| Problem description |
For the listing below, show each line that includes the string "computer".

| Information provided |
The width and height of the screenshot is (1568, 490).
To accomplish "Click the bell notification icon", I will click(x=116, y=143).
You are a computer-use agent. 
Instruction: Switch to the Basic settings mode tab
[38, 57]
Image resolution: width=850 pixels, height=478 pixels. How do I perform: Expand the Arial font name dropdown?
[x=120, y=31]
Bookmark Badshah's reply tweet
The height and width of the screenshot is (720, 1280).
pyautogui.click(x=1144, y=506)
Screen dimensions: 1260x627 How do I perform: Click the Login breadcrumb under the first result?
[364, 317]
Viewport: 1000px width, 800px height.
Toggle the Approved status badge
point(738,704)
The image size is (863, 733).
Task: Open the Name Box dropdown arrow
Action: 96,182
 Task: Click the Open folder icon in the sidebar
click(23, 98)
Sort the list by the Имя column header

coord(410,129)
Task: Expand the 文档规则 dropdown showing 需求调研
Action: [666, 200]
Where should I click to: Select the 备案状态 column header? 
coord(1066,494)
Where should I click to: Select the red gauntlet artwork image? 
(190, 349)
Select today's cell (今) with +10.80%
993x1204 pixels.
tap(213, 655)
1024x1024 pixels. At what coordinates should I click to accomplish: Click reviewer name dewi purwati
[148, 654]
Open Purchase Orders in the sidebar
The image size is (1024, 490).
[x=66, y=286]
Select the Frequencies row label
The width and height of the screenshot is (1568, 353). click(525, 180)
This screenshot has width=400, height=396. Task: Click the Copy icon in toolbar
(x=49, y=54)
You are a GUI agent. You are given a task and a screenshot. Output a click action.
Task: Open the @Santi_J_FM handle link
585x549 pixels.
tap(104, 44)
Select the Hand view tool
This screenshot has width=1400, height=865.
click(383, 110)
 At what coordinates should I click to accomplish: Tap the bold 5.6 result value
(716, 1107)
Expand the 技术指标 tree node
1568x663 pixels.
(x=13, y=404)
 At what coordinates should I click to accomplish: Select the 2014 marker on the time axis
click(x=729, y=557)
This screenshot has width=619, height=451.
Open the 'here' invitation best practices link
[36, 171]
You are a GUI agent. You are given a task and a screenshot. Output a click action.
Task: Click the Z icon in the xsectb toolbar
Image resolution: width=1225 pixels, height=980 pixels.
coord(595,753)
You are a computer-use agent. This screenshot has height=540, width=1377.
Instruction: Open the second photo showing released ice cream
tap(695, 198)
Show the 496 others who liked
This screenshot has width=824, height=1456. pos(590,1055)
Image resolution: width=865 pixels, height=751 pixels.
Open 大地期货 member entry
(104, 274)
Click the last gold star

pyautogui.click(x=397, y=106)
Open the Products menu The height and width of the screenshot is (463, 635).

| Reply to the task |
You are a computer-use agent. 
You are a computer-use agent. This screenshot has height=540, width=1377.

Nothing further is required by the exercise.